Friday, December 24, 2010

At War With the Lamb: Revelation 17

The chapter is full of symbols and high drama. Each word seems fraught with deep meaning. No one person, or generation, can understand the specific references in Revelation 17.

Let's try to simplify it a bit.

The nations will go to war against the Lamb.

When you declare war against another nation, you are saying, in effect, that you want something about that other nation to change. In a true, complete war, the victor carries out its own wishes over the vanquished. Unconditional surrender is the mark of a war that has been conclusively won.

The world always has, and still does, seek the total elimination of God's will upon the earth. Don't we all know this? Even atheists get it! The world resists the true God. It tolerates false religions, but hates the true one.

Jesus (the Lamb) came, healing the sick, feeding the hungry, clothing the naked, adding value to every one with whom He came into contact. He raised the dead, and is the only way to eternal life. Yet the world hates Him.

It is hard to understand. But perhaps a look at defiant toddlers, whose first word is probably "no!", gives us a hint as to why this is.

### WHAT YOU WILL DO
**A.** In the post on Revelation 17, what is described as the mark of a war that has been conclusively won?
**B.** Carry on the post about Revelation 17 from its final sentence.
The rows that follow are separate material and have no connection to the post.

### INFORMATION GIVEN
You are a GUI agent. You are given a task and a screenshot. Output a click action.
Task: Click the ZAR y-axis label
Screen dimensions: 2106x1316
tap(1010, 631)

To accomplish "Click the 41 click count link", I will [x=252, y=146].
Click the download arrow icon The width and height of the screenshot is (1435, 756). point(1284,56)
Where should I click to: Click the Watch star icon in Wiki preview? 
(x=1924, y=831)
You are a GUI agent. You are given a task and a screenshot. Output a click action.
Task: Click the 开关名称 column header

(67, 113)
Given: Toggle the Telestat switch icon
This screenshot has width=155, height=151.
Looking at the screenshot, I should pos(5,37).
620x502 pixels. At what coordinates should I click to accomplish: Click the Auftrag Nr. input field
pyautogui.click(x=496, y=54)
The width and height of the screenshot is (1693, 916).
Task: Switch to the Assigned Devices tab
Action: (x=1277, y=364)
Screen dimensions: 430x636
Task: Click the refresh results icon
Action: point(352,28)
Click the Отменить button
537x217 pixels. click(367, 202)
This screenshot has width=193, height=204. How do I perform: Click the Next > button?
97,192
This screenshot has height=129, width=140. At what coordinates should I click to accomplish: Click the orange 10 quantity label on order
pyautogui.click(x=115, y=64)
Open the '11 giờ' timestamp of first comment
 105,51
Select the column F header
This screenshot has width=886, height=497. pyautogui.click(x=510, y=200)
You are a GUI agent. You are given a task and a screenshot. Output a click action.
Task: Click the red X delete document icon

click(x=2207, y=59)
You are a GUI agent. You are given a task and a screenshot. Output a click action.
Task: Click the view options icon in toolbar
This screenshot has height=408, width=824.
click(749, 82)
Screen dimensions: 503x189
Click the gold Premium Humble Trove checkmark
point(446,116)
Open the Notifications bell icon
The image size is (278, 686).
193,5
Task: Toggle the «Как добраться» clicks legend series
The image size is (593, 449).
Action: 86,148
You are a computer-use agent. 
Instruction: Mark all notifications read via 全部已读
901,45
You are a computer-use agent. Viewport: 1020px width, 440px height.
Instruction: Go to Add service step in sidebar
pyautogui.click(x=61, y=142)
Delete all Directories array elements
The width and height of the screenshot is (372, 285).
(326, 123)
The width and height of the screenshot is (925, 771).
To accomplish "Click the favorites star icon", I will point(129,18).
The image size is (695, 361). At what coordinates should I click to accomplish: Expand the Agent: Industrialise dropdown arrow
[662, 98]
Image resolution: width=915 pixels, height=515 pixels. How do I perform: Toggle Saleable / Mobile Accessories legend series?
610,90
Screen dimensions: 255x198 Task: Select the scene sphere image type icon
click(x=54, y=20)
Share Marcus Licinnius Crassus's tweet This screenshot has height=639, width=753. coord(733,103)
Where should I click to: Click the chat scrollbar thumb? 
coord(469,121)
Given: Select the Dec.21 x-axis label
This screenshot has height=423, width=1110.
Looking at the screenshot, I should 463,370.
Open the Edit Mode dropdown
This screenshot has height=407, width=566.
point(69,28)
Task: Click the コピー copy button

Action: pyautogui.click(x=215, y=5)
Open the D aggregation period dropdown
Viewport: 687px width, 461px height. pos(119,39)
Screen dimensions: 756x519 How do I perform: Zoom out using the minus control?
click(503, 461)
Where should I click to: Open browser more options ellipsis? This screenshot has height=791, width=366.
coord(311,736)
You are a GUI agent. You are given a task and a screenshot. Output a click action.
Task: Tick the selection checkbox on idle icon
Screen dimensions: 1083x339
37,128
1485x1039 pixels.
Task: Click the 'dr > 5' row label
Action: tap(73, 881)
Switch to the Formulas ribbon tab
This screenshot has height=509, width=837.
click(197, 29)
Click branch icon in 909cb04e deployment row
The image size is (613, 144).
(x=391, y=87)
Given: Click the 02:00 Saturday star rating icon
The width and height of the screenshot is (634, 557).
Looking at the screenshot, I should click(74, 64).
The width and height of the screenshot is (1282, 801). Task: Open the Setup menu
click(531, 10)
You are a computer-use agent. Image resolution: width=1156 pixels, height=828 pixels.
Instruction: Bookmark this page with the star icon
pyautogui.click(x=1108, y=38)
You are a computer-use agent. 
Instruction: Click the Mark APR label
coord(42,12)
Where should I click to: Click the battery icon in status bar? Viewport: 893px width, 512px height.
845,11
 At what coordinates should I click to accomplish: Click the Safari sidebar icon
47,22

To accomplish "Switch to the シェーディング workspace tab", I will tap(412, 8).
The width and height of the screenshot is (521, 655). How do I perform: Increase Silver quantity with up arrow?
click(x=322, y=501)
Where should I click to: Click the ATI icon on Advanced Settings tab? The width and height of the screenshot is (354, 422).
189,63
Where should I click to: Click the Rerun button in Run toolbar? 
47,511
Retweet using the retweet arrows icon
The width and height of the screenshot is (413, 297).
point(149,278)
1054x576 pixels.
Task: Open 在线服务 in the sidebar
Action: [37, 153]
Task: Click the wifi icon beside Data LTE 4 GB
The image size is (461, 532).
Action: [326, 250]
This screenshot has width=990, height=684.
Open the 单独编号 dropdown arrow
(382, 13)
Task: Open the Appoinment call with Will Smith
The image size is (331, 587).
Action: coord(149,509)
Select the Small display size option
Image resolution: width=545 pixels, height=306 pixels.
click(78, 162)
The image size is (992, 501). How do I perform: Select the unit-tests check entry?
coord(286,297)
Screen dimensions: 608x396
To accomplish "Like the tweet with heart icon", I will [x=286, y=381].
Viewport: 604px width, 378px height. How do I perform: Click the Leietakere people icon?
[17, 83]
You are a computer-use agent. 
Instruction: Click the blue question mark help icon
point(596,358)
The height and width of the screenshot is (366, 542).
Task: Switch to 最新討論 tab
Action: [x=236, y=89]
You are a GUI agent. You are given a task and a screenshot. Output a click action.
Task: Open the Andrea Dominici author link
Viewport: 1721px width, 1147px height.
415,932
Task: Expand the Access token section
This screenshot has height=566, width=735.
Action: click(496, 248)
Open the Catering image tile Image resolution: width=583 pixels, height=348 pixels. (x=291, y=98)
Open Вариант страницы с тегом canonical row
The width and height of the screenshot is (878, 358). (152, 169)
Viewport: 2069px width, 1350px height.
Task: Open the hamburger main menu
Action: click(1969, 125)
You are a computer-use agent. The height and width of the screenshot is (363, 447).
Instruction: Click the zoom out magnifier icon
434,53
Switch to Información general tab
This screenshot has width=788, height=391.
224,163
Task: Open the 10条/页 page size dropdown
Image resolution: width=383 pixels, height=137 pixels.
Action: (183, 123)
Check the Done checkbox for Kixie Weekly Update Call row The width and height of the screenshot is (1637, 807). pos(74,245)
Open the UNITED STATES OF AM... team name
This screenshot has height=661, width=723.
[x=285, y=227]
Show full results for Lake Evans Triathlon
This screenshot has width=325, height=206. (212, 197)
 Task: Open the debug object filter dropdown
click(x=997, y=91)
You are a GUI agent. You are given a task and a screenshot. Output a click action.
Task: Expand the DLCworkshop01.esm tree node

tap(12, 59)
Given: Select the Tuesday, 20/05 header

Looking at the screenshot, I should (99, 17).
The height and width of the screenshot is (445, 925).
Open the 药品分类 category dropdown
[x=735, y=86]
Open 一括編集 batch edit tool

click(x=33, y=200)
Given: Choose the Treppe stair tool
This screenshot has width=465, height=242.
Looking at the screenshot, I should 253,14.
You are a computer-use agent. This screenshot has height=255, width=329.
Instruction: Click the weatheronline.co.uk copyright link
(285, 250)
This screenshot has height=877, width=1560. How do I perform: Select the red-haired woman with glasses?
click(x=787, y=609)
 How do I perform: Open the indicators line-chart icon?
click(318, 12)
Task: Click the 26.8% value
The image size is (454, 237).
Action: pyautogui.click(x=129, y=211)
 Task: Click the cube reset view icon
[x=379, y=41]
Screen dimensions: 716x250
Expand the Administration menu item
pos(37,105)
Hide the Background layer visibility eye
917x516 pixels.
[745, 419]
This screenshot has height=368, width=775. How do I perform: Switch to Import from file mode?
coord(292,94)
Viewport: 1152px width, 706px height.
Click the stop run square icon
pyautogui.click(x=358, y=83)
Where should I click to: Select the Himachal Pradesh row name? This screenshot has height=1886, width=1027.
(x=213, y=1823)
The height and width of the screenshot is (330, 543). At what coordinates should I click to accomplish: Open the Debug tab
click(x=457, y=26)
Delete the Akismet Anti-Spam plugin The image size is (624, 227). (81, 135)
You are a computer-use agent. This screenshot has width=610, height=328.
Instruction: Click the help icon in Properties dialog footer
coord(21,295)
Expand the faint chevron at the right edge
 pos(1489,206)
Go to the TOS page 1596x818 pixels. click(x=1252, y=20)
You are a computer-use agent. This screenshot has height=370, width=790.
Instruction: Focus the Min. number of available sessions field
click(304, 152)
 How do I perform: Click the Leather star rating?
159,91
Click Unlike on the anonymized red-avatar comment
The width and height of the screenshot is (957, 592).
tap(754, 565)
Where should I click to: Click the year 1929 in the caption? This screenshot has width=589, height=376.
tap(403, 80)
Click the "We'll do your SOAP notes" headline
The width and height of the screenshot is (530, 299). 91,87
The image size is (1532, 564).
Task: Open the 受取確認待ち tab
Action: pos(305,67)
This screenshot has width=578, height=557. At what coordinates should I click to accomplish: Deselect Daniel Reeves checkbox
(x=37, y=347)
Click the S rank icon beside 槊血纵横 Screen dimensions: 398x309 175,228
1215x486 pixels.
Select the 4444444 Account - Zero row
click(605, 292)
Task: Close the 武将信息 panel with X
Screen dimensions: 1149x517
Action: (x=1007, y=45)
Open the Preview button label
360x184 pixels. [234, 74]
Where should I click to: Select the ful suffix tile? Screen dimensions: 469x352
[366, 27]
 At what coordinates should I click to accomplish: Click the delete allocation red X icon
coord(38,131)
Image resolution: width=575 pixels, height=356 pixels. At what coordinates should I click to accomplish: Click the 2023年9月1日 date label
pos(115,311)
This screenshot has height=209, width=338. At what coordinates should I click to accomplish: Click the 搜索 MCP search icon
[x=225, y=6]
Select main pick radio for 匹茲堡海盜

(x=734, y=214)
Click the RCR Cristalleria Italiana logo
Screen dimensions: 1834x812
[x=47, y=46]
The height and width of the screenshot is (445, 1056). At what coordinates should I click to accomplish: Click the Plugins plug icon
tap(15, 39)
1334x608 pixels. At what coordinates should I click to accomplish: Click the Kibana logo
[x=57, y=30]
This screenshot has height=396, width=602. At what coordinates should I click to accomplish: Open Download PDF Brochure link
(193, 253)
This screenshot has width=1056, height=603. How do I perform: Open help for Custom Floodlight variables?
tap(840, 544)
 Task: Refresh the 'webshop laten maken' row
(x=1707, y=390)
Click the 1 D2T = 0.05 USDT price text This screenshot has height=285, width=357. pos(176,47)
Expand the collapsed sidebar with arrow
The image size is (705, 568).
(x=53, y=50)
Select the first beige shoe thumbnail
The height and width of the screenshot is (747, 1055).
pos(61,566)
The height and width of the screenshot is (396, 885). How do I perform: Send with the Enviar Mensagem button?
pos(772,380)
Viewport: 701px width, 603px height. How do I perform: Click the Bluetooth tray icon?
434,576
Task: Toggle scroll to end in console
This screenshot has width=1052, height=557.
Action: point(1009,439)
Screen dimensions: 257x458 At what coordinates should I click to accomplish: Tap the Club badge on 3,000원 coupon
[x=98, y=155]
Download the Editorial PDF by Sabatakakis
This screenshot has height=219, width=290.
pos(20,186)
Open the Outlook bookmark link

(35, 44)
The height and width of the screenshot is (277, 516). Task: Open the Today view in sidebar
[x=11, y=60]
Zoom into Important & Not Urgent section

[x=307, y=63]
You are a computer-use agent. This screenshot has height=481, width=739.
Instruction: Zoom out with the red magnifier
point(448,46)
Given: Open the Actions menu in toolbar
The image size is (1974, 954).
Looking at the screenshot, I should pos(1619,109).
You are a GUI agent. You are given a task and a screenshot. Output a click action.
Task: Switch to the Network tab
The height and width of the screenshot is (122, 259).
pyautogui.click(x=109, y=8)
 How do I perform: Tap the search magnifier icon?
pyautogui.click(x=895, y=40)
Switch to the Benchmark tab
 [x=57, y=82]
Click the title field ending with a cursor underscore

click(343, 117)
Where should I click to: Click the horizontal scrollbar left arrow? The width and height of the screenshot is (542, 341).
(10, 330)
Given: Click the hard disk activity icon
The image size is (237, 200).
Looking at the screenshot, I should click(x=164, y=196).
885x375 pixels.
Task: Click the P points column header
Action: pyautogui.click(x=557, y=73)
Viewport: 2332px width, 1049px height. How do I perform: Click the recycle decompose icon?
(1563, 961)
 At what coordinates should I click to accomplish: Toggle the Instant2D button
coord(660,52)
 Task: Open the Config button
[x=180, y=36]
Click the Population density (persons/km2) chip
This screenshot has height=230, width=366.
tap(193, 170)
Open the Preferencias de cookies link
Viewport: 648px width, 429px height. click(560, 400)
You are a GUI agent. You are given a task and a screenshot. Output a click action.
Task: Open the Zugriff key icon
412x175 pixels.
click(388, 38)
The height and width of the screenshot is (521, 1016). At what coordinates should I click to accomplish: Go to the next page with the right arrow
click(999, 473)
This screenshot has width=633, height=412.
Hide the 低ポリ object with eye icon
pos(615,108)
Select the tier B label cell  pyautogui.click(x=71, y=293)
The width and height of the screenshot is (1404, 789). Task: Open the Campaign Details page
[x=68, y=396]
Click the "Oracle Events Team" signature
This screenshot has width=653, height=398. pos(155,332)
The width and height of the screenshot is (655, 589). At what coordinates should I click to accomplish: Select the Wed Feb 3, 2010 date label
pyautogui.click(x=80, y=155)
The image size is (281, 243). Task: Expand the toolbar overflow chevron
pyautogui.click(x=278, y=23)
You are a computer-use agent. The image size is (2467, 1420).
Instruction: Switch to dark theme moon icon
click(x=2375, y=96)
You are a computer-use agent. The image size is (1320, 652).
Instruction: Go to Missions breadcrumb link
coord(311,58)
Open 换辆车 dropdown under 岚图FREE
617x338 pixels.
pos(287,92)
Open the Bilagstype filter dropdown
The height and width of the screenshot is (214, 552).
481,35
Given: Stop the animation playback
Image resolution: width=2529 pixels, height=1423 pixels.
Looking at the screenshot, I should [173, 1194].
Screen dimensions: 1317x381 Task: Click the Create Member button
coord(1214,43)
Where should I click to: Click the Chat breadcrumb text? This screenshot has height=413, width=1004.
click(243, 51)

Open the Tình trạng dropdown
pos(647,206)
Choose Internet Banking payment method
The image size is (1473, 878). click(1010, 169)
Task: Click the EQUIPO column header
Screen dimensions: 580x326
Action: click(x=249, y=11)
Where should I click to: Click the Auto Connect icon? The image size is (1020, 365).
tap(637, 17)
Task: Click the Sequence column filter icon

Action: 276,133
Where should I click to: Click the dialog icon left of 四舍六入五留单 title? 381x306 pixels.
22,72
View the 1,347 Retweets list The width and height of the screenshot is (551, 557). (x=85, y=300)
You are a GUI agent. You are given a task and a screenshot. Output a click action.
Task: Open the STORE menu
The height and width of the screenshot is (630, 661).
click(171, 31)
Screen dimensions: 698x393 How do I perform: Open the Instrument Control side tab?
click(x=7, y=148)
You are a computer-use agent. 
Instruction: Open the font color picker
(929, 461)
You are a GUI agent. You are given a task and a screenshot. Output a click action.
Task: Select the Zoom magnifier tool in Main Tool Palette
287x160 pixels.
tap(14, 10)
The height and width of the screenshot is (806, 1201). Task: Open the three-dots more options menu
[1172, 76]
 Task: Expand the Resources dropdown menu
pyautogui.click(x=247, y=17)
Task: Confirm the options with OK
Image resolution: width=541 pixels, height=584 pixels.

### OUTPUTS IN ORDER
**A.** Unconditional surrender is the mark of a war that has been conclusively won.

**B.**
I saw two brothers fighting. The younger, smaller, one, kept taunting the older, bigger one. I said to the smaller one: "Why would you do this? He's twice as big as you?" Why indeed? Why do we resist God? Why do we seek to overthrow our Creator? It makes no sense, yet it is so.

So the nations of the world, after throwing off the yoke of "the great whore" who tantalized and seduced them for ages (I will not go into her possible identities here!), are now intoxicated with the thrill of victory. Having defeated God's chief enemy (so they think), they now seek to take on the Lord Himself! It's the younger sibling, again, in the emotions of the moment, in the heat of battle, losing his senses and digging a deeper hole for himself!

The beast, however, still pushes all the buttons. The whore was just a religious agent of the beast, that led people astray.

They will go to war with the Lamb, and the Lamb will conquer them . . . 

Is there anger, or hate, directed at Christ, or His Church, today? Do we strive to throw off God's moral requirements of us? Do we seek our will (whatever feels good), rather than His? Do we go for what's culturally relevant, rather than what's eternally significant? Do we wish God would go away?

This is war with the Lamb.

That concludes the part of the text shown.